### TASK DIRECTIONS
In the listing below, update the lines from the line with "Where should I click to: Click" to the line with "Action: click(x=42, y=239)" by replacing "sidebar" with "side panel" and keeping all else unchanged. Leave the pictures out of the answer.

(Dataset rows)
-----

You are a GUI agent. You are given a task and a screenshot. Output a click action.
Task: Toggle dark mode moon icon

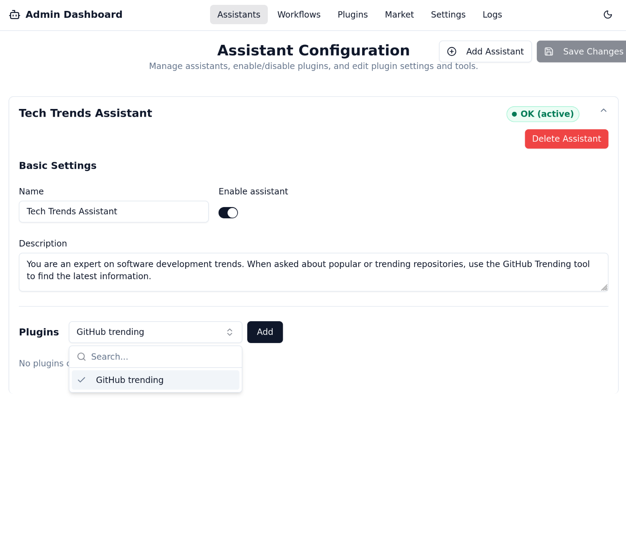(x=607, y=15)
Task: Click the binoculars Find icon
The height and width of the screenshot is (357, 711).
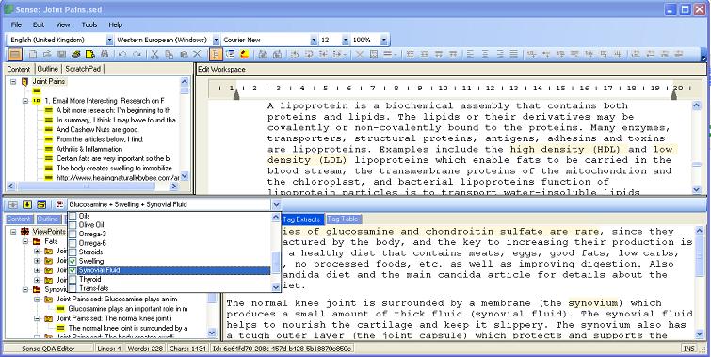Action: pos(105,55)
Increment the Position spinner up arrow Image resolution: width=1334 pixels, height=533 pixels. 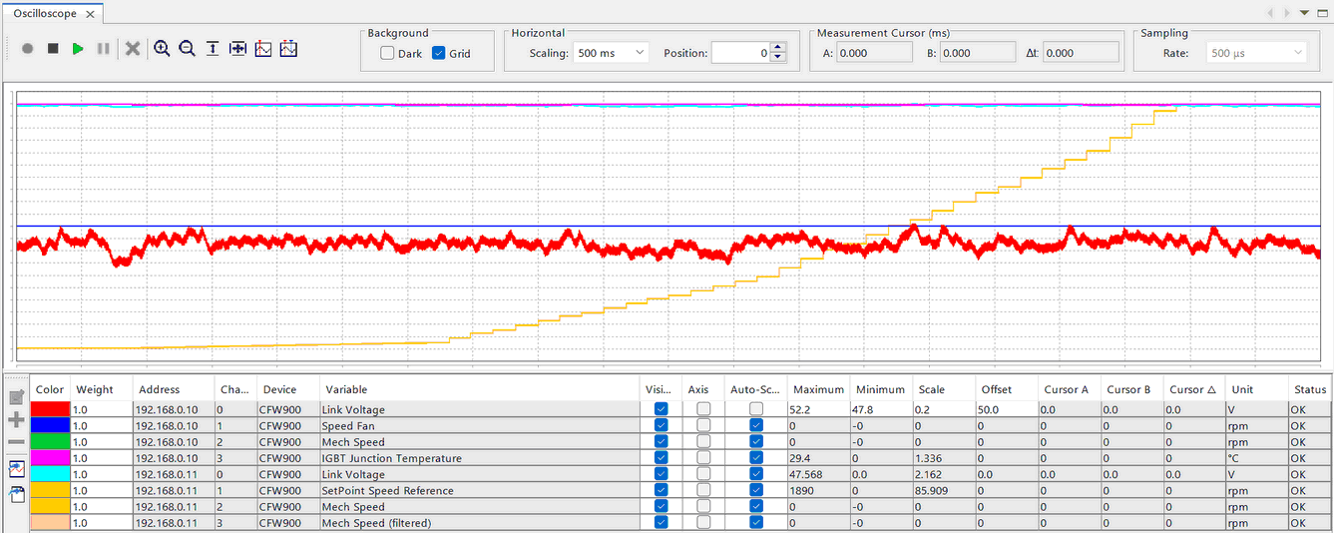click(x=778, y=48)
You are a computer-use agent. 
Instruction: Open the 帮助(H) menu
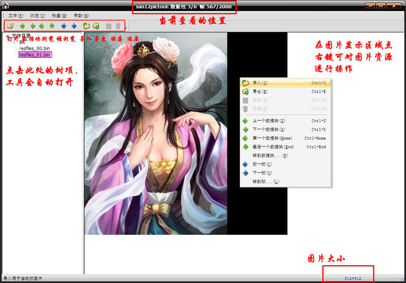pyautogui.click(x=81, y=16)
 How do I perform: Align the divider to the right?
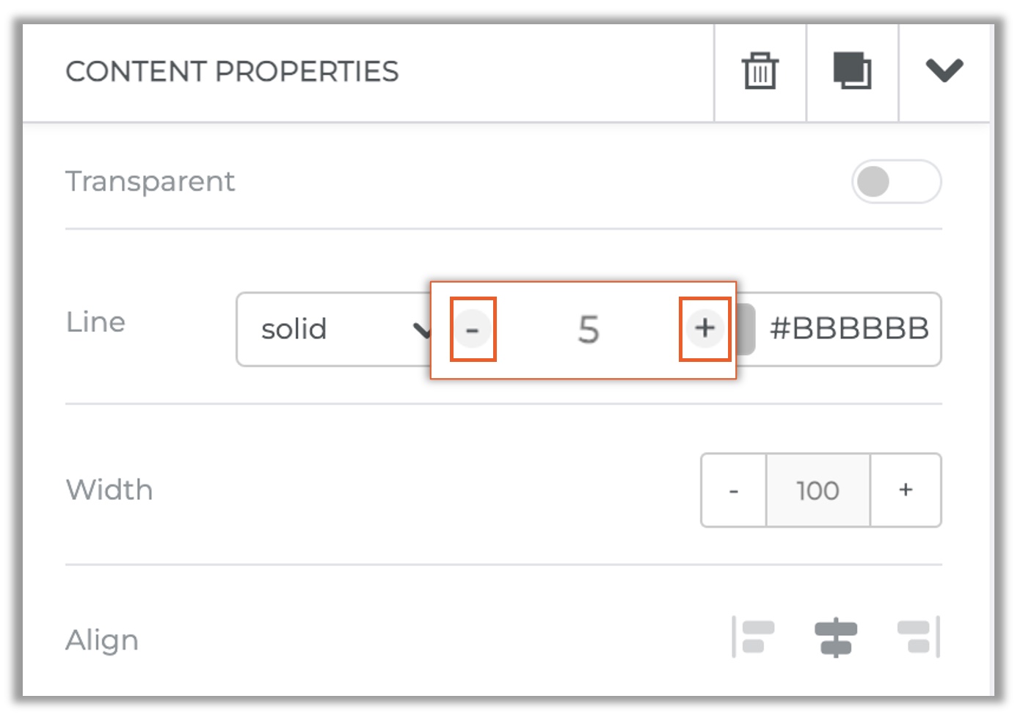pyautogui.click(x=919, y=636)
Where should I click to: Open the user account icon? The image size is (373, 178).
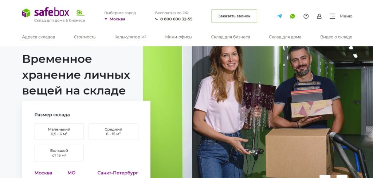click(x=319, y=16)
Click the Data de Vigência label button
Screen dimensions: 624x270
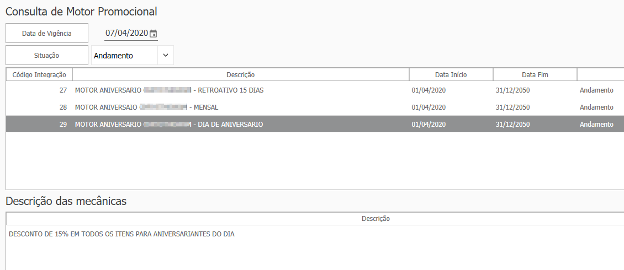click(x=47, y=33)

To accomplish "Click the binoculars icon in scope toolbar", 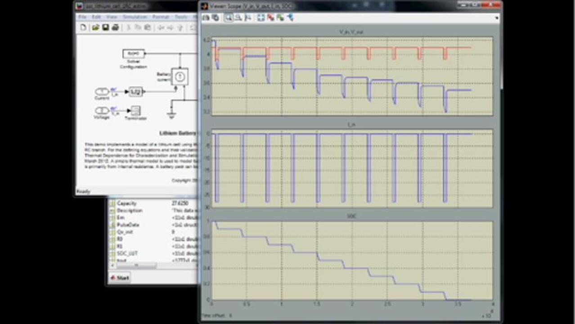I will [206, 18].
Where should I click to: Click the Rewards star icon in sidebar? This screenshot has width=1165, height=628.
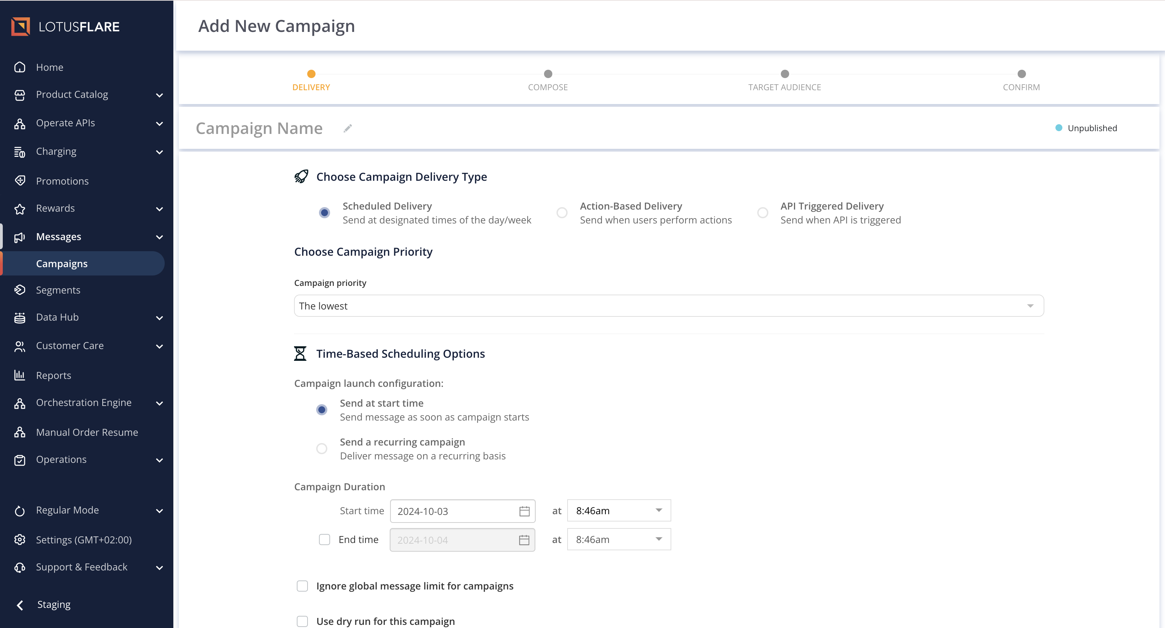pyautogui.click(x=20, y=208)
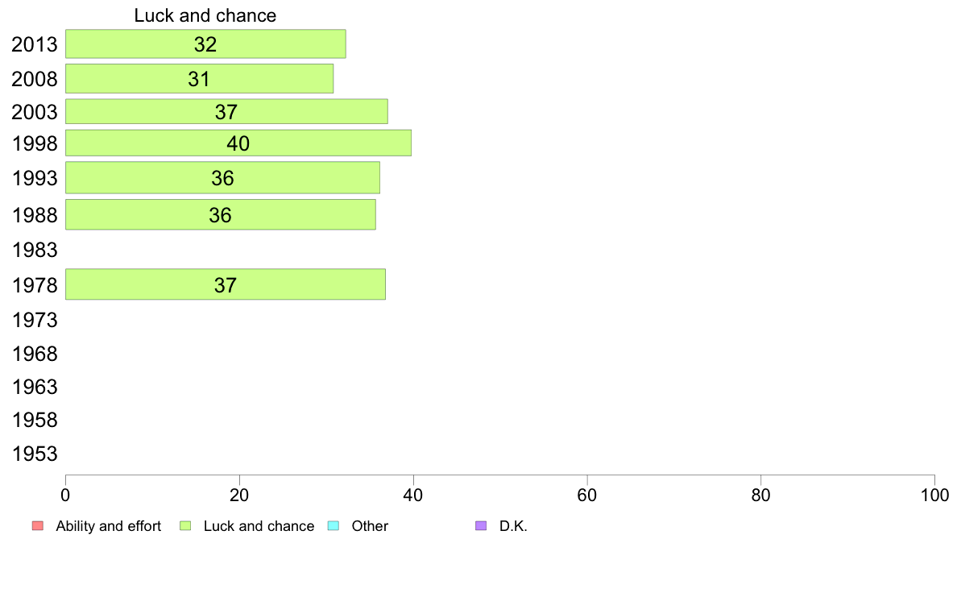
Task: Click the D.K. legend label
Action: click(513, 526)
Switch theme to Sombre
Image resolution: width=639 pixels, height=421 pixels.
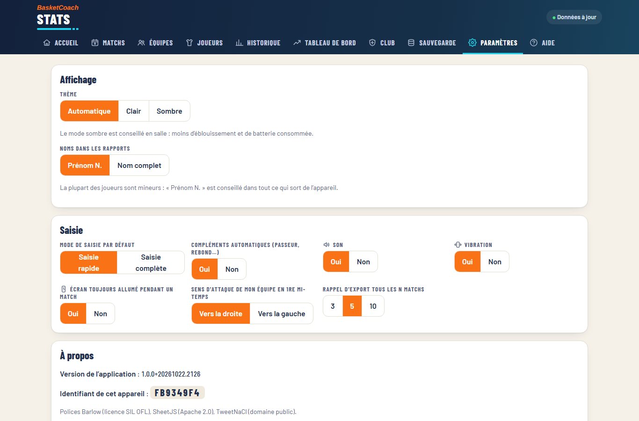tap(169, 111)
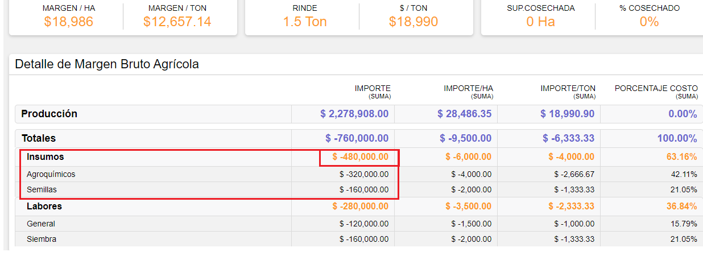The image size is (703, 264).
Task: Select the Siembra row label
Action: click(x=42, y=239)
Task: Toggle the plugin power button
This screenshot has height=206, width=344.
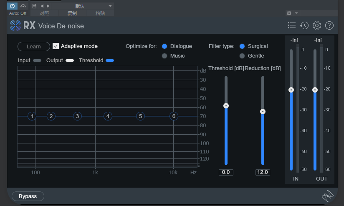Action: coord(12,6)
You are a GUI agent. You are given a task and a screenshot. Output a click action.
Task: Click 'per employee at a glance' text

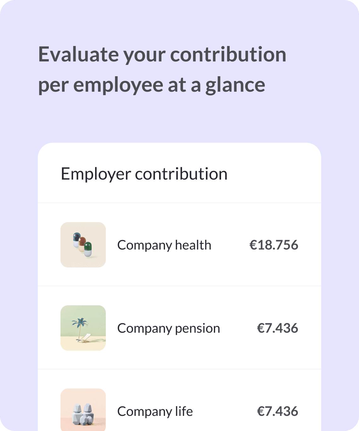coord(151,85)
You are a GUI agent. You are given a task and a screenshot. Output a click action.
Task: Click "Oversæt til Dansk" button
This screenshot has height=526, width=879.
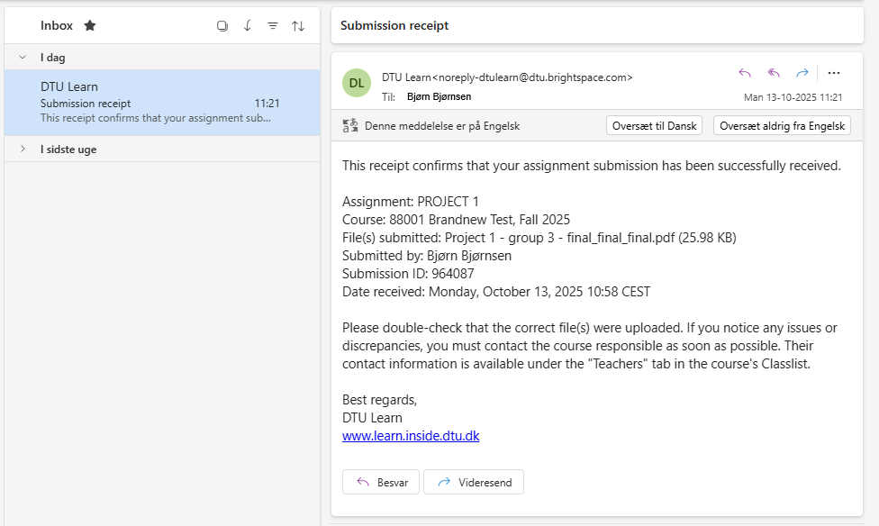tap(655, 126)
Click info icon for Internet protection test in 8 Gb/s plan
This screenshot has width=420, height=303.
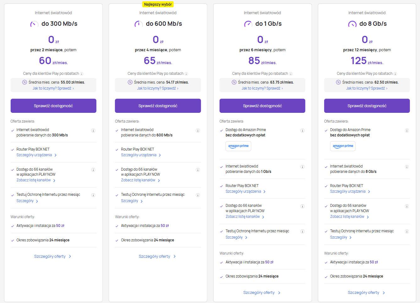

-----

### FULL SOLUTION
Where should I click to: Click the Rewards star icon in side panel? This screenshot has width=1165, height=628.
pyautogui.click(x=20, y=208)
Task: Click the D.K. legend label
Action: click(513, 526)
Switch theme to Sombre
Image resolution: width=639 pixels, height=421 pixels.
tap(169, 111)
The image size is (703, 264).
Task: Select the Siembra row label
Action: click(x=42, y=239)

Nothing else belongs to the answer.